**WHAT YOU ARE ASKED TO DO:** Rewrite the lines between the line holding "You are a GUI" and the line holding "Screen dimensions: 1568x782", inclusive, substituting "tap action" for "click action" and leaving all other text unchanged.

--- Begin DATASET EXTRACT ---

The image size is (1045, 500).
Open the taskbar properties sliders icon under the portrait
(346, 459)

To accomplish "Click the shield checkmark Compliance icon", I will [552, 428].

--- End DATASET EXTRACT ---
--- Begin DATASET EXTRACT ---

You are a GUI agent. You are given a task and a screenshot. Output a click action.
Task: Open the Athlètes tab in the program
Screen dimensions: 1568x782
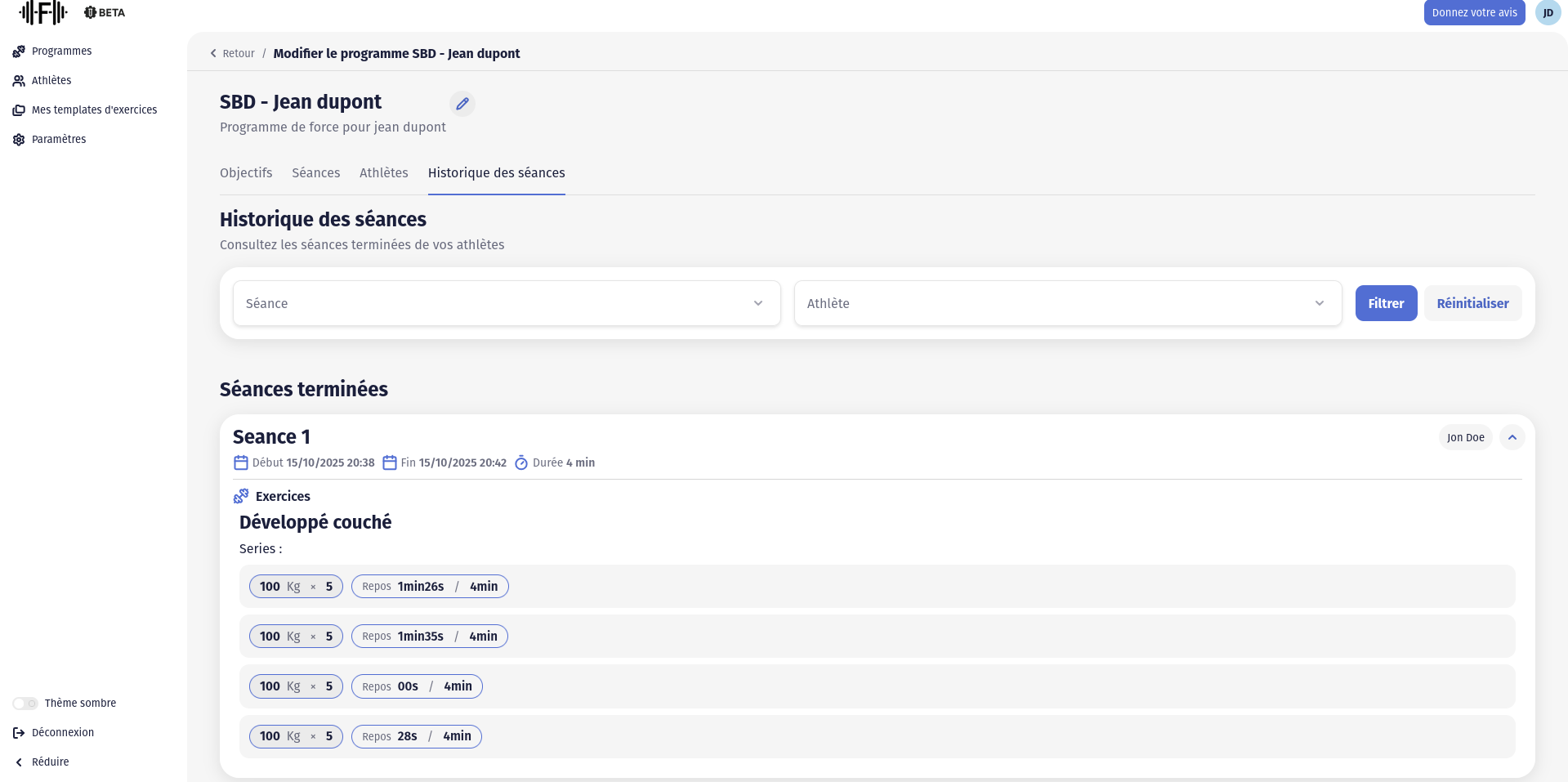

--- End DATASET EXTRACT ---

**SOLUTION BELOW:**
You are a GUI agent. You are given a task and a screenshot. Output a tap action.
Task: Open the Athlètes tab in the program
Screen dimensions: 1568x782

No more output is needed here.